Bu Fang menunjuk tiga kata besar yang tertulis di papannya dan tanpa ekspresi membuat iklan.

Pff…

Semua orang terkejut dan bingung.

Apa-apaan itu? Apakah promosi yang hambar seperti itu akan berhasil?

Juri juga terkejut sejenak sebelum tertawa terbahak-bahak. Ia memperlihatkan senyum main-main dan berkata, “Saya tiba-tiba penasaran dengan restoran ini. Jika saya punya waktu luang, saya pasti akan datang untuk mendukungnya… Rasa Tahu Busuknya benar-benar luar biasa.”

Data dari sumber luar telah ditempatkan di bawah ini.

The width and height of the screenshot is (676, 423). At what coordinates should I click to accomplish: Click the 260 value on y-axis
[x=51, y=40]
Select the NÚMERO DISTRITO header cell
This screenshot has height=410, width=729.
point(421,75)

Setelah berbicara, ia menjilat bibirnya.

“Apakah aku lolos babak penyaringan?” Bu Fang bertanya lagi kepada juri.

“Tentu saja. Kau lolos babak pertama penyaringan. Masih ada dua babak eliminasi lagi. Jika kau berhasil melewatinya, kau akan dianggap lolos. Semoga beruntung.”

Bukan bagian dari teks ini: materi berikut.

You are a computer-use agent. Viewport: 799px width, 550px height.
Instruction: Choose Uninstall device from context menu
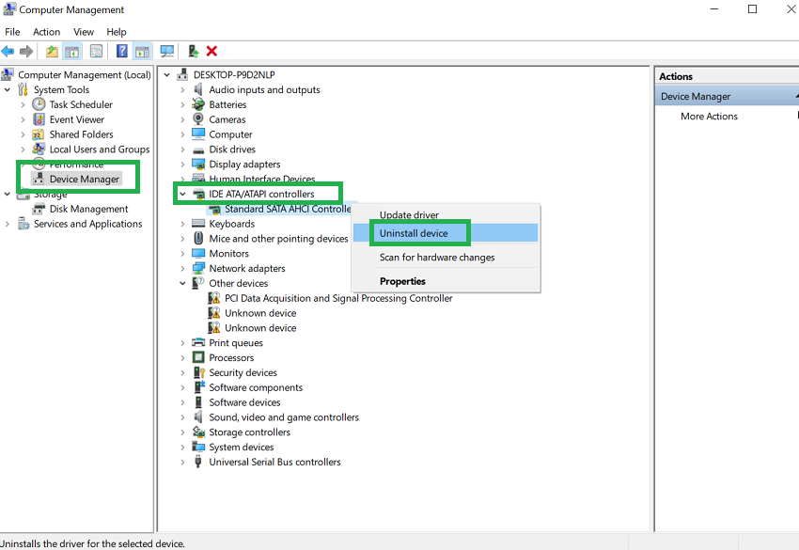414,233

Juri menyimpan susunannya dan menjawab Bu Fang sambil tersenyum.

Bu Fang terkejut dengan kata-katanya. Masih ada dua babak eliminasi lagi? Seperti yang diharapkan dari konferensi yang diadakan oleh Istana Pil. Struktur kompetisinya memang sangat kompleks.

Namun, Bu Fang dapat memahami makna di balik diadakannya begitu banyak babak eliminasi. Ada banyak orang yang ingin berpartisipasi dalam Konferensi Tangan Ajaib. Babak eliminasi ini digunakan untuk menyingkirkan orang-orang yang datang untuk mencari keuntungan.

“Dua babak eliminasi yang tersisa akan diadakan besok. Saya harap kau akan kembali untuk berpartisipasi di dalamnya. Namun, kau tidak boleh memasak hidangan yang bau seperti itu lagi karena akan memengaruhi peserta lain,” kata juri dengan sungguh-sungguh.

Pipi para dokter di sekitarnya berlinang air mata ketika mendengar kata-kata yang keluar dari mulut hakim. Bau busuk itu bukan hanya memengaruhi mereka… tetapi benar-benar menghancurkan mereka.

“Baiklah, aku tidak akan membuat Tahu Busuk besok.” Bu Fang mengerutkan sudut bibirnya dan mengangguk.

Dia mengumpulkan dan menyimpan Wajan Konstelasi Kura-kura Hitam, Pisau Dapur Tulang Naga, dan peralatan lainnya sebelum mengambil papan besarnya, lalu berjalan meninggalkan panggung.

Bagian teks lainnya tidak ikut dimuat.